▸ EXERCISE
Can you repeat the securitization fraud article word for word, from "A fraud has" up to and including "a fraudulent agreement."?

▸ GIVEN TEXT
[BEGIN]
The Securitization Fraud

Posted on November 3, 2012 by

A fraud has been perpetrated upon the American people all in the name of greed. Fraud is defined as deception in the execution of an agreement where some parties to the transaction are deceived as to the real nature of what is being agreed to. When some parties to an agreement are not clear, or some parties enter into the contract deceptively, then the agreement is null and void. A securitized loan is just such a fraudulent agreement.

A securitized loan is one where private investors, pension funds, insurance companies and others have purchased the cashflows from a group of mortgages that have been gathered into a trust in the form of a security assigned a particular risk value. Each mortgage-backed cashflow grouping is called a “tranche” and there are generally several tranches within a mortgage-backed trust. The cashflows are often sold multiple times to multiple investors. Securitization is a way that institutional lenders are able to leverage capital to support additional lending. When the economy is expanding securitization helps to grow the housing industry. When the economy is shrinking the flaw in the system reveals itself as investors begin to lose cashflow as a result of defaulted loans.
[END]
▸ PROVIDED MATERIAL
[BEGIN]
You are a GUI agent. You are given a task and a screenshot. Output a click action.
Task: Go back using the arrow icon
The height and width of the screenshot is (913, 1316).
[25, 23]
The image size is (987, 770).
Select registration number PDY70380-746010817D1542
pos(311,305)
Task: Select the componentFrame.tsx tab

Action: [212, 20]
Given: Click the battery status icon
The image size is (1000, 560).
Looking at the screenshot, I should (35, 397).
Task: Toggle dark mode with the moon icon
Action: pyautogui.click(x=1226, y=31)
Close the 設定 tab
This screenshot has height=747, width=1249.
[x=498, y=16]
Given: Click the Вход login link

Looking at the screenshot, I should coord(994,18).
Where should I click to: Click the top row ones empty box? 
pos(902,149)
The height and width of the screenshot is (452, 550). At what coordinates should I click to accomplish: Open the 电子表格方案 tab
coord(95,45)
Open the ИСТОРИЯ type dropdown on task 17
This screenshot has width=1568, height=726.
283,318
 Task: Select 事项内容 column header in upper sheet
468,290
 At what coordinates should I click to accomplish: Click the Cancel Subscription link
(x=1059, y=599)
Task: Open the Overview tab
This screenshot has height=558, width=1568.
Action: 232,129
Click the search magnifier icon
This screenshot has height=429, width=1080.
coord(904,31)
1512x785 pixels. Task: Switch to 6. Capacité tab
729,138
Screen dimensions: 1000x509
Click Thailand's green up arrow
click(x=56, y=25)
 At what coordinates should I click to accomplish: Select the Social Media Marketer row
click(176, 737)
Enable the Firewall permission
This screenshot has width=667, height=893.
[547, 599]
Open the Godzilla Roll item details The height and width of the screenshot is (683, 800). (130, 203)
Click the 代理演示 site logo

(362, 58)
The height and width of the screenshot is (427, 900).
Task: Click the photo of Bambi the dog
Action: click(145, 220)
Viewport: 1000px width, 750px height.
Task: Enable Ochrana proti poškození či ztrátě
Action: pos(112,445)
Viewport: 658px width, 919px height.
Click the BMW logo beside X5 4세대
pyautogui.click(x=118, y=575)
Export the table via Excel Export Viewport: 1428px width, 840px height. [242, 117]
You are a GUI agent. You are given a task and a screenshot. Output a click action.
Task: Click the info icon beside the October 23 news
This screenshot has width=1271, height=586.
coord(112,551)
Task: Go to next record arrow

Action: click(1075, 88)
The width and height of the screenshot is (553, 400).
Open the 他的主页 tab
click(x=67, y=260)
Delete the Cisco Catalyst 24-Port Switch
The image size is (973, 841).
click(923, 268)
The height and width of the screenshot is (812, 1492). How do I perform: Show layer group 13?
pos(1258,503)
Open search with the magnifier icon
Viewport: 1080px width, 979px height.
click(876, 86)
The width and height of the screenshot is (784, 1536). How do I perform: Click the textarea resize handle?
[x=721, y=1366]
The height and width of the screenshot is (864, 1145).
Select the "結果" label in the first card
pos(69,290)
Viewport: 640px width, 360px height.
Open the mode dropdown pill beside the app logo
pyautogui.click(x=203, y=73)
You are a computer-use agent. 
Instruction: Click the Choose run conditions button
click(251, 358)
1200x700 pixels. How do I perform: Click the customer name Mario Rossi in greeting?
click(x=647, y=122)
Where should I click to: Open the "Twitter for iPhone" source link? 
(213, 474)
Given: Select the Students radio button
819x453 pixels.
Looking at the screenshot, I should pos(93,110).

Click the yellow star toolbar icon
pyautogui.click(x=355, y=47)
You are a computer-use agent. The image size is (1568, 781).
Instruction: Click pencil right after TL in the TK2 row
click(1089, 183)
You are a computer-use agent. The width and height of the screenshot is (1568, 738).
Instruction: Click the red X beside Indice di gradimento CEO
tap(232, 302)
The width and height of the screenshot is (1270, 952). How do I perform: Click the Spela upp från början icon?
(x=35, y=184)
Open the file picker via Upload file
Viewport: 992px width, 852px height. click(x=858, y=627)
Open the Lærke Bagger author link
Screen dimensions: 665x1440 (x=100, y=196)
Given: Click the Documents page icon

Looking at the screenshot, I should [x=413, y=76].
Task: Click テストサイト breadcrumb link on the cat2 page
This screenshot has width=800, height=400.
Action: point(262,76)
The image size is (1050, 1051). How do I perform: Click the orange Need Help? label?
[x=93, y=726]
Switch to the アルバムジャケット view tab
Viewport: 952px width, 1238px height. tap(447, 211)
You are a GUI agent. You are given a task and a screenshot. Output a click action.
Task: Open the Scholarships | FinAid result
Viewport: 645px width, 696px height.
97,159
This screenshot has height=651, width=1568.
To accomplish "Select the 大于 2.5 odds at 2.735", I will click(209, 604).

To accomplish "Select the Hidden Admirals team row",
[END]
▸ CORRECT ANSWER
A fraud has been perpetrated upon the American people all in the name of greed. Fraud is defined as deception in the execution of an agreement where some parties to the transaction are deceived as to the real nature of what is being agreed to. When some parties to an agreement are not clear, or some parties enter into the contract deceptively, then the agreement is null and void. A securitized loan is just such a fraudulent agreement.